— What is the secret of…
— Timing!
(Eric Idle, em seu livro Road To Mars)
Fazer humor (ou pelo menos tentar, que é o que eu faço) é chapinhar num terreno bastante perigoso. Você está no alto de um minarete. De um lado, o Abismo da Histeria, do outro, a Garganta do Ridículo. Lá embaixo, o Monstro da Tristeza, que foi o que o fez subir até aqui, pra começo de conversa. Qualquer passo em falso o fará escorregar ou para a histeria ou para o ridículo. Em ambos os casos, será devorado pela tristeza.
Falava sobre isso com a Fer no fim-de-semana, depois de assistirmos Kung Pow. Quem já viu o filme sabe: as cenas mais caras, aquelas que envolvem os efeitos especiais mais sofisticados, são justamente as que não têm graça alguma. O bebê lutando, depois aquela luta com a vaca, e a cena da língua no final: quem ri disso? Parece que Stevie Oedekerk, o idealizador, roteirista e diretor do filme, ficou inseguro com o que tinha nas mãos e resolveu enfiar umas cenas que sublinhassem que o filme é puro non sense. Não precisava: tais cenas parecem golpes de um desesperado, um palhaço que, com medo de que a audiência não ria das piadas de sempre, de repente bota o pau pra fora e o chacoalha para a platéia. É ridículo, é histérico. E, acima de tudo, é triste.

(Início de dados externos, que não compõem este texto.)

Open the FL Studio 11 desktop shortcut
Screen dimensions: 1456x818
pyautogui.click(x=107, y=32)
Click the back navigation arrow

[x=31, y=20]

Ter a medida exata do humor deve ser a arte mais refinada que existe, e é por isso que eu cultuo Monty Python. É obrigação de qualquer um que pense em fazer humor (desde o despretensioso palhaço da turma, no estilo Chandler Bing, até o comediante profissional que ganha montes de dinheiro, como Matthew Perry) buscar o exemplo do sexteto britânico. Nada (ou quase nada) do que os Pythons fizeram saía da medida. Eles conseguiram, por anos, equilibrarem-se lá no alto do minarete (aliás, o que Eric Idle aprendeu no Monty Python serviu para que ele escrevesse Road To Mars, um ensaio primoroso sobre o humor e sua estreita relação com a melancolia).

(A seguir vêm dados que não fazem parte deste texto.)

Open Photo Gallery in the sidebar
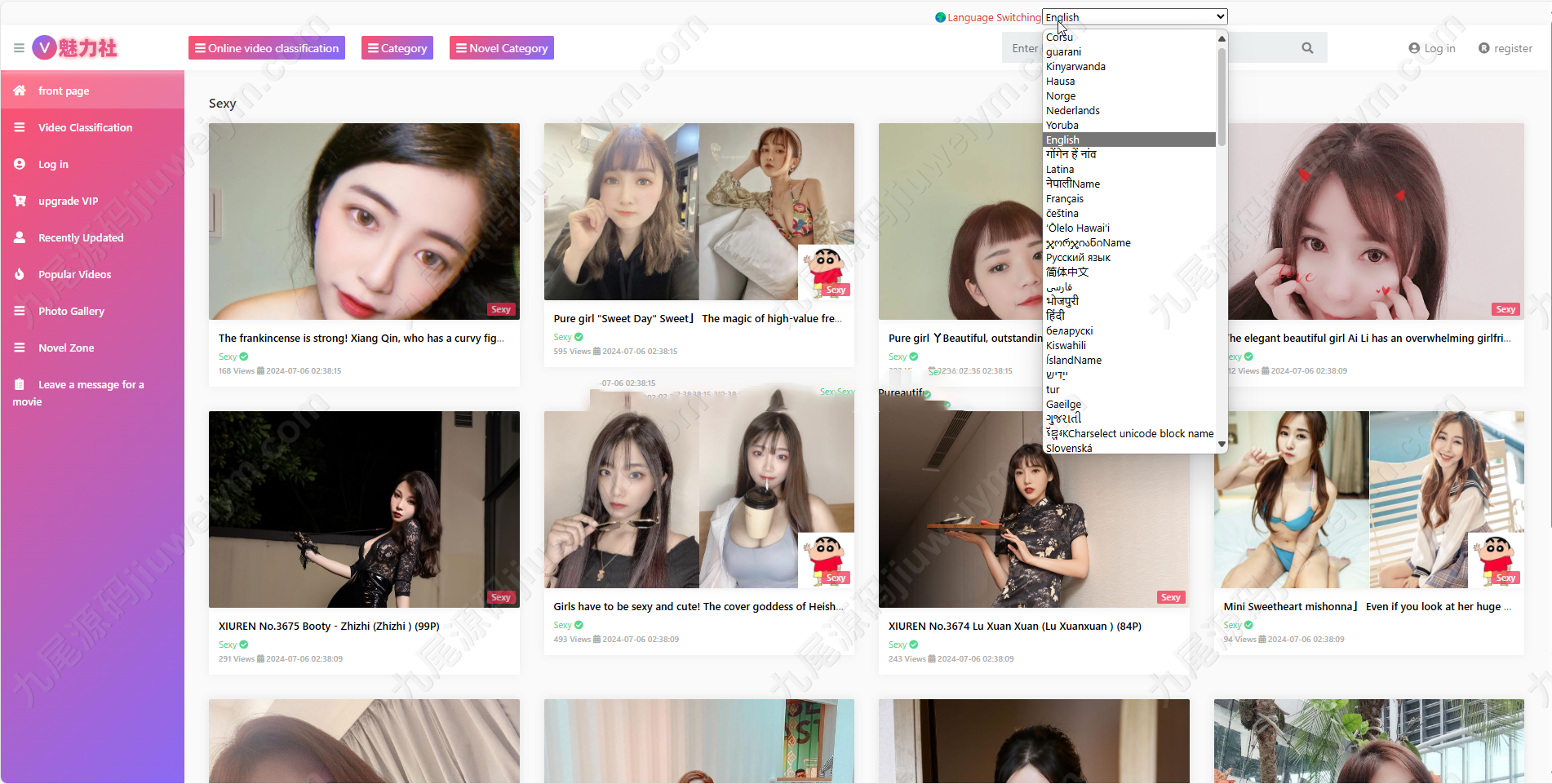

Nessa conversa com a Fer, acabei me lembrando das coisas que escrevo aqui. Disse a ela que há gente que acha minha sátira bíblica engraçada por causa dos palavrões. Não acreditam? Pois vejam:
Esse foi um comentário feito pela Eudora na minha versão do primeiro capítulo do livro de Rute (notaram as risadas histéricas? Coincidência?). E no último capítulo, um tal Phillipe comentou o seguinte:
Muito bem: alguém pode me explicar o que há de tão engraçado num palavrão? Eu fui criado numa família baiana. Portanto, quando ainda bebê, as primeiras palavras que falei foram “mamãe”, “papai” e “porra”. Não escrevo palavrões para chocar, nem por achá-los engraçados: eles fazem parte do meu vocabulário cotidiano desde sempre. Tenho, porém, tentado maneirar nas palavras ditas “de baixo calão”, justamente para afugentar pessoas como o Phillipe, que dão risinhos nervosos sempre que lêem ou ouvem “caralho”, “puta que pariu”, “vai tomar no cu”, “boceta”, e outros menos cotados.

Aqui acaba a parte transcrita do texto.